Strategies for the Immobilization of Eversa® Transform 2.0 Lipase and Application for Phospholipid Synthesis

Abstract

Eversa® Transform 2.0 lipase (ET2) is a recent lipase formulation derived from the Thermomyces lanuginosus lipase cultivated on Aspergillus oryzae and specially designed for biodiesel production. Since it has not been available for a long time, research on the efficiency of this enzyme in other applications remains unexplored. Moreover, even though it has been launched as a free enzyme, its immobilization may extend the scope of ET2 applications. This work explored ET2 immobilization on octadecyl methacrylate beads (IB-ADS-3) and proved the efficiency of the derivatives for esterification of glycerophosphocholine (GPC) with oleic acid in anhydrous systems. ET2 immobilized via interfacial activation on commercial hydrophobic support Immobead IB-ADS-3 showed maximum enzyme loading of 160 mg/g (enzyme/support) and great stability for GPC esterification under 30% butanone and solvent-free systems.

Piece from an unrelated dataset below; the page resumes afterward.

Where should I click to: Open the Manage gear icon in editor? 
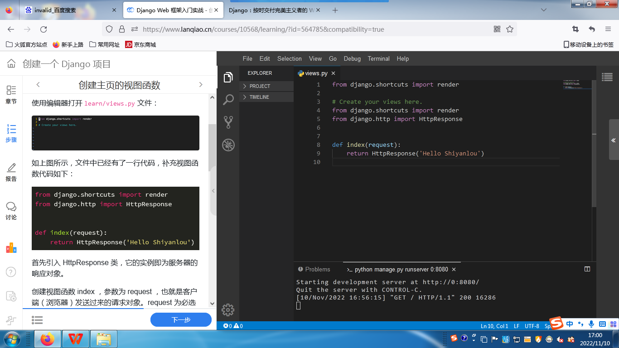pos(228,310)
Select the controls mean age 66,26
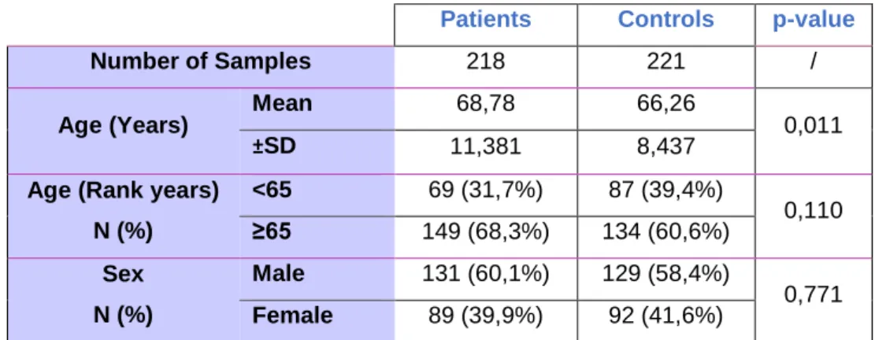 pyautogui.click(x=666, y=104)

For reusability, yields above 63% were achieved after six reaction cycles for GPC esterification. Considering the very high enzyme loading and the number of reuses achieved, these results suggest a potential application of this immobilized biocatalyst for esterification reactions in anhydrous media. This study is expected to encourage the exploration of other approaches for this enzyme, thereby opening up several new possibilities.